Part of the Build Your Own Coding Agent tutorial. One issue = one chapter (chapters/09-advanced-topics.md) plus its examples/09-advanced-topics/ samples.
Goal (1 sentence): Close the gap between a working prototype and a production-grade coding agent by combining retrieval-augmented generation (which lets your agent answer questions grounded in a private codebase or knowledge base rather than cramming everything into a context window), disciplined prompt structure, and an honest take on model customization.
After this chapter you can
- Build a RAG pipeline that chunks documents, embeds them with Voyage AI, retrieves top-k chunks by cosine similarity, and injects them into
client.messages.create as either plain user content or typed document blocks that unlock Claude's citation output.
- Apply prompt-engineering best practices - XML tags, role prompts, few-shot examples, chain-of-thought, and ordering content to match Claude's attention patterns - to reliably control Claude's output format and reasoning style.

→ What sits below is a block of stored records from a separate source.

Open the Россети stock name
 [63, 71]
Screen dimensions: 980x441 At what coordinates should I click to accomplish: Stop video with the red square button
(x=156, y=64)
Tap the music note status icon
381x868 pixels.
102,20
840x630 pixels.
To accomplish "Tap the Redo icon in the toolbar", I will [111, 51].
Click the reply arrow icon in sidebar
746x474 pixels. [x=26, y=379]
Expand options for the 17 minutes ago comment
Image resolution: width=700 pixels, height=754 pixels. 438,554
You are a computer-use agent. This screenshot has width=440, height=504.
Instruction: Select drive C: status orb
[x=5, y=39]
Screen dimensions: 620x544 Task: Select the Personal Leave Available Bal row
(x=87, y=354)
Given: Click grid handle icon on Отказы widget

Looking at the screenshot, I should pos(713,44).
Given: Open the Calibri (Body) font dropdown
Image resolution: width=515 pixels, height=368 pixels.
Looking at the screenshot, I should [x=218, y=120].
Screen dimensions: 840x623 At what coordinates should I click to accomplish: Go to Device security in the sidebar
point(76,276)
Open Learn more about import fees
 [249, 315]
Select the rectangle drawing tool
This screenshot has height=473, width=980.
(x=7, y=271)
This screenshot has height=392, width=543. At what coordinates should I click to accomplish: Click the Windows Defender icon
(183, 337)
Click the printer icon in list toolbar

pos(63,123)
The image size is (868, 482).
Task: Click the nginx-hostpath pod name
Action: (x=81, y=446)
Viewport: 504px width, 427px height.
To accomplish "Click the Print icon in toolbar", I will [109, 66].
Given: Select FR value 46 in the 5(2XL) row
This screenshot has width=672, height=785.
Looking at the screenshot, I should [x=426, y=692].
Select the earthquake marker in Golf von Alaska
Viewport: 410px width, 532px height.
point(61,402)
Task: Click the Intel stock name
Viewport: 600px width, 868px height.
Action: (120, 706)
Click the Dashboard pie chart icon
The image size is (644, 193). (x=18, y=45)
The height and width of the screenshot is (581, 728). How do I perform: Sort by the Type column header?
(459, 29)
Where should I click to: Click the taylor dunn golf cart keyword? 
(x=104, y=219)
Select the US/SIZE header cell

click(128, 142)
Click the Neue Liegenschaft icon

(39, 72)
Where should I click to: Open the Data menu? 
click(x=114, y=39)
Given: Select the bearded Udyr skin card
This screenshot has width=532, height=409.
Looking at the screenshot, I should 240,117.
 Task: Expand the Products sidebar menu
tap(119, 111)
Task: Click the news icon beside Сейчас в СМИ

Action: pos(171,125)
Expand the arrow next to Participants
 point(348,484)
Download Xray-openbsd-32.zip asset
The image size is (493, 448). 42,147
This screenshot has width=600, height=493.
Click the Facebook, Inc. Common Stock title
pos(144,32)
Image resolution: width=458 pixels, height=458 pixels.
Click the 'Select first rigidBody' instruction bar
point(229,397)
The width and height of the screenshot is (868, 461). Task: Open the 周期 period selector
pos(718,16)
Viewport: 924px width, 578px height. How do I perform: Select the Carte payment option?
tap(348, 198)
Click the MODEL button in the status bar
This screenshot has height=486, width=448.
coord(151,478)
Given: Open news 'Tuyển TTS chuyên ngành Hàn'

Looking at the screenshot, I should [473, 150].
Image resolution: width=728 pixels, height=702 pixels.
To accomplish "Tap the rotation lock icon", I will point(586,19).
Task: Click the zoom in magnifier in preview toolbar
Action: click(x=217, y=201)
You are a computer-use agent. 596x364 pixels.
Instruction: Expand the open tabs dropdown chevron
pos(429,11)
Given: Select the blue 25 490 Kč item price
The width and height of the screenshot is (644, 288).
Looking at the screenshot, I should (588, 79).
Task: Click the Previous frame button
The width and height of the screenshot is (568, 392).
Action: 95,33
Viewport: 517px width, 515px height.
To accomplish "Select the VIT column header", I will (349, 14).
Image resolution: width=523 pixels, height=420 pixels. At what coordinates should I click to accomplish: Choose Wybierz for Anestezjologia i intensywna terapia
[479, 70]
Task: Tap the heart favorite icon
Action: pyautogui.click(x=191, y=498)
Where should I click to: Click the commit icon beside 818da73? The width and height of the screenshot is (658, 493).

- Use the Citations feature to ground answers in retrieved documents via typed
document content blocks and citations: { enabled: true }.
- Understand
cache_control caching tradeoffs as a prompting-layer alternative to fine-tuning, and confirm hits via usage.cache_read_input_tokens.
- Decide when to fine-tune (Bedrock, Claude Haiku) versus when RAG plus prompt engineering suffices.
What to cover (ONE paragraph, not a list)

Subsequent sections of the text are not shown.